[Saved data entries]
-=-=-
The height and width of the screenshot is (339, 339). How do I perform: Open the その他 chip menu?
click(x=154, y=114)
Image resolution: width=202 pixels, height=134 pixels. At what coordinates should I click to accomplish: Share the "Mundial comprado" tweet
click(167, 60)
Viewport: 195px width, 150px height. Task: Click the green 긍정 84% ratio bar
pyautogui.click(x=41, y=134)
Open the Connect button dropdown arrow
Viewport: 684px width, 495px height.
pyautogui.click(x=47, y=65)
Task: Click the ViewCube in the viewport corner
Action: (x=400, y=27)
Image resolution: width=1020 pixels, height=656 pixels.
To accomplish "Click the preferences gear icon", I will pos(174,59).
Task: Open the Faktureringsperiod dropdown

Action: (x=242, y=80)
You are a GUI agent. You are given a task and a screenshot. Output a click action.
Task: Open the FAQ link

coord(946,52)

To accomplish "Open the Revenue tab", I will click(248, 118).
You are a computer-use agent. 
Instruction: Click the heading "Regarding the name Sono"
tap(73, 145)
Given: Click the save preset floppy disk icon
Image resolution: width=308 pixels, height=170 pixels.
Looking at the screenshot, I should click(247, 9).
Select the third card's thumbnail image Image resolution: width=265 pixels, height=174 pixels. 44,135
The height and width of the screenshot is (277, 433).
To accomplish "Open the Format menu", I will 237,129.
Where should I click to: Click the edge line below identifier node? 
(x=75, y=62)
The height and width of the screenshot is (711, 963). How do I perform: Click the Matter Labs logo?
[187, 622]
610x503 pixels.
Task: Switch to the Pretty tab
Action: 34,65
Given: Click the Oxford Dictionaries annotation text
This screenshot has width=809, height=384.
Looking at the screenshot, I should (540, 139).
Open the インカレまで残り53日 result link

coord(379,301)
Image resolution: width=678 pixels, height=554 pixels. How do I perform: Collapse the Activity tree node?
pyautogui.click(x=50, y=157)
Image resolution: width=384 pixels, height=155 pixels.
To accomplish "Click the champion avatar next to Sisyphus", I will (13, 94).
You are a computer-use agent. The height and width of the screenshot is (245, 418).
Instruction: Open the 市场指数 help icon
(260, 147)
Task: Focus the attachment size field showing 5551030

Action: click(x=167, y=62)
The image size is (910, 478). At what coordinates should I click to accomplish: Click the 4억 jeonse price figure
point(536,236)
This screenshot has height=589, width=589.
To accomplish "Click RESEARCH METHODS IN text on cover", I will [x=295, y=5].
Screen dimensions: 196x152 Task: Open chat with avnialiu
-=-=-
▸ Problem statement
What you give back should be the lines from the one with "This screenshot has width=809, height=384." to the end of the data, copied exactly, both ends included.

▸ Output of the exercise
This screenshot has width=809, height=384.
Looking at the screenshot, I should (540, 139).
Open the インカレまで残り53日 result link

coord(379,301)
Image resolution: width=678 pixels, height=554 pixels. How do I perform: Collapse the Activity tree node?
pyautogui.click(x=50, y=157)
Image resolution: width=384 pixels, height=155 pixels.
To accomplish "Click the champion avatar next to Sisyphus", I will (13, 94).
You are a computer-use agent. The height and width of the screenshot is (245, 418).
Instruction: Open the 市场指数 help icon
(260, 147)
Task: Focus the attachment size field showing 5551030

Action: click(x=167, y=62)
The image size is (910, 478). At what coordinates should I click to accomplish: Click the 4억 jeonse price figure
point(536,236)
This screenshot has height=589, width=589.
To accomplish "Click RESEARCH METHODS IN text on cover", I will [x=295, y=5].
Screen dimensions: 196x152 Task: Open chat with avnialiu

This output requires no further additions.